Work instruction -> Print the lines that run from the line with "Expand the Marchés dropdown arrow" to the line with "The width and", keeping both end lines, exactly as they appear in the entries below, and nothing else.

Material supplied ->
* * * *
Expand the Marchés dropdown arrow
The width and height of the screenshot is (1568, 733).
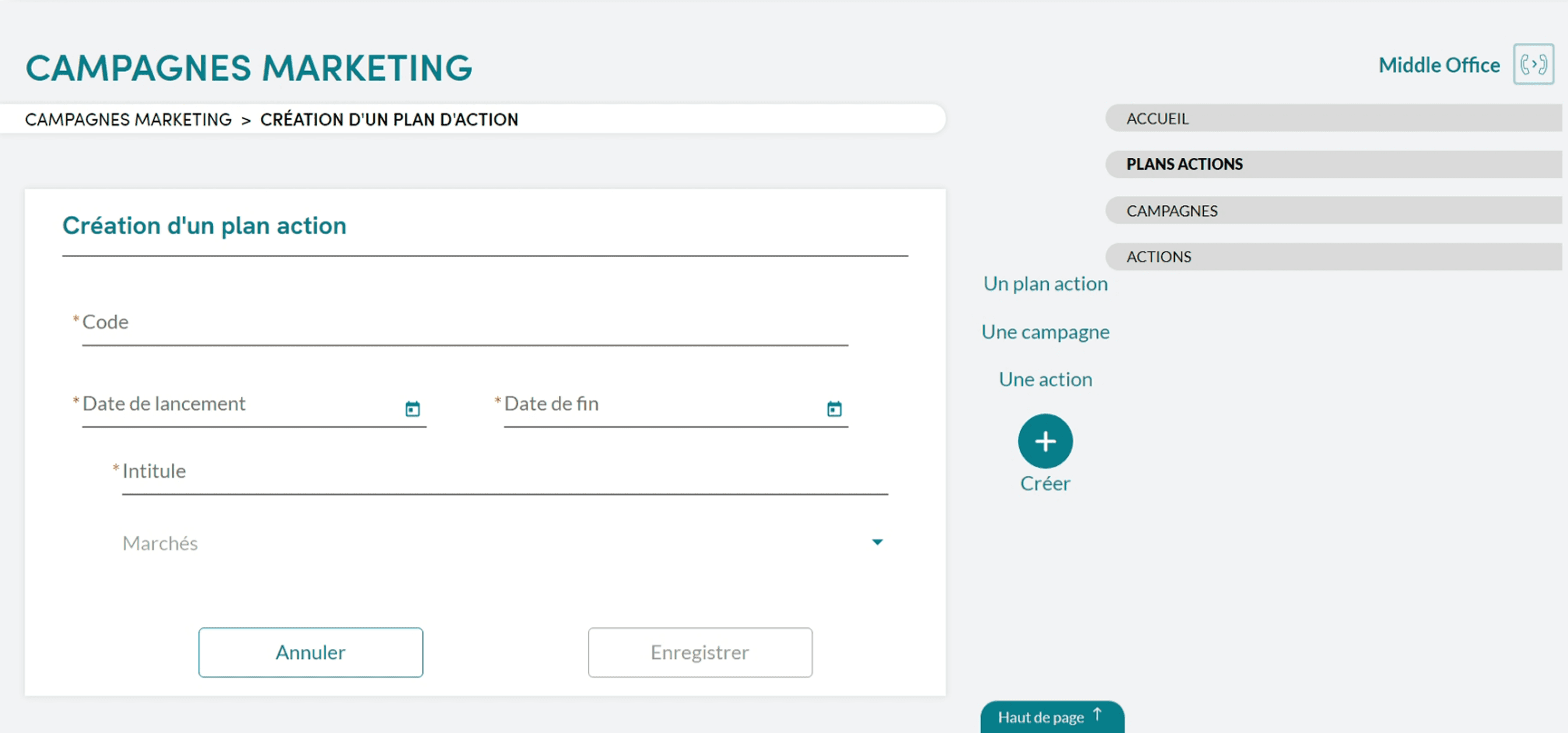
* * * *
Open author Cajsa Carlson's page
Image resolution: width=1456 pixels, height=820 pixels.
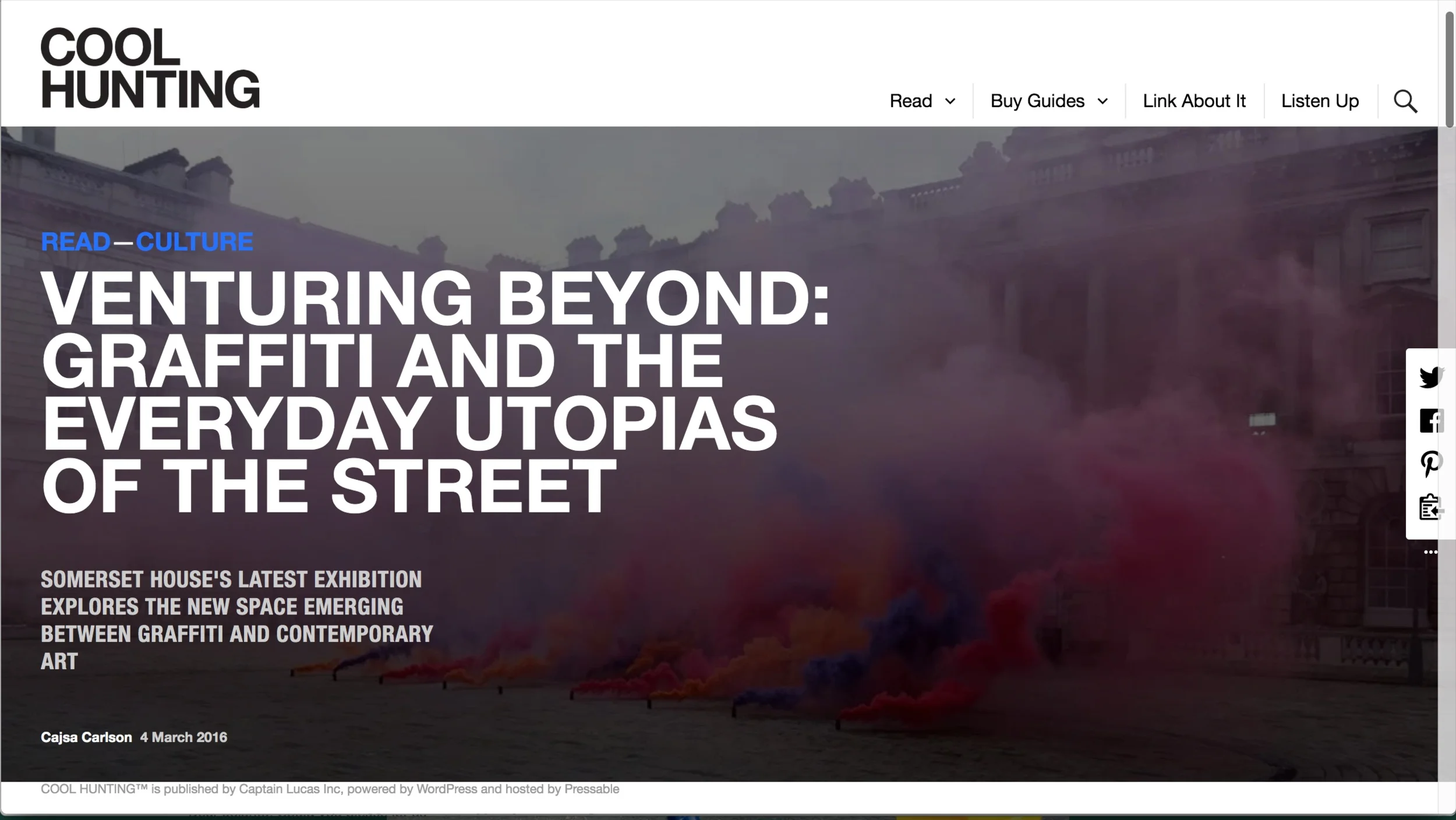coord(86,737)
* * * *
Solution for this task ->
Expand the Marchés dropdown arrow
The width and height of the screenshot is (1568, 733).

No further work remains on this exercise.